▶ _Instructions for the task_
Reproduce the lines below, replacing every instance of "Screen dimensions" with "Display size" and keeping everything else the same.

▶ _Listing_
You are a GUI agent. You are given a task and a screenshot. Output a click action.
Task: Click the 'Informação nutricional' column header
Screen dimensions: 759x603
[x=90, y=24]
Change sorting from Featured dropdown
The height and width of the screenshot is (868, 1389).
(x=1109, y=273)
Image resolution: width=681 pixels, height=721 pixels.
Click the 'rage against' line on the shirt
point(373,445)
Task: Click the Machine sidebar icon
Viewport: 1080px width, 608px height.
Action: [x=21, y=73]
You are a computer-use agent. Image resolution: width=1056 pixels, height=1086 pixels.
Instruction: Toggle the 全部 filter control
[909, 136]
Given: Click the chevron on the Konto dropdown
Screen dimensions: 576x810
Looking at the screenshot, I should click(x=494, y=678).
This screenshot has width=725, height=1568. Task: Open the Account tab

▶ _Solution for this problem_
You are a GUI agent. You are given a task and a screenshot. Output a click action.
Task: Click the 'Informação nutricional' column header
Display size: 759x603
[x=90, y=24]
Change sorting from Featured dropdown
The height and width of the screenshot is (868, 1389).
(x=1109, y=273)
Image resolution: width=681 pixels, height=721 pixels.
Click the 'rage against' line on the shirt
point(373,445)
Task: Click the Machine sidebar icon
Viewport: 1080px width, 608px height.
Action: [x=21, y=73]
You are a computer-use agent. Image resolution: width=1056 pixels, height=1086 pixels.
Instruction: Toggle the 全部 filter control
[909, 136]
Given: Click the chevron on the Konto dropdown
Display size: 576x810
Looking at the screenshot, I should click(x=494, y=678).
This screenshot has width=725, height=1568. Task: Open the Account tab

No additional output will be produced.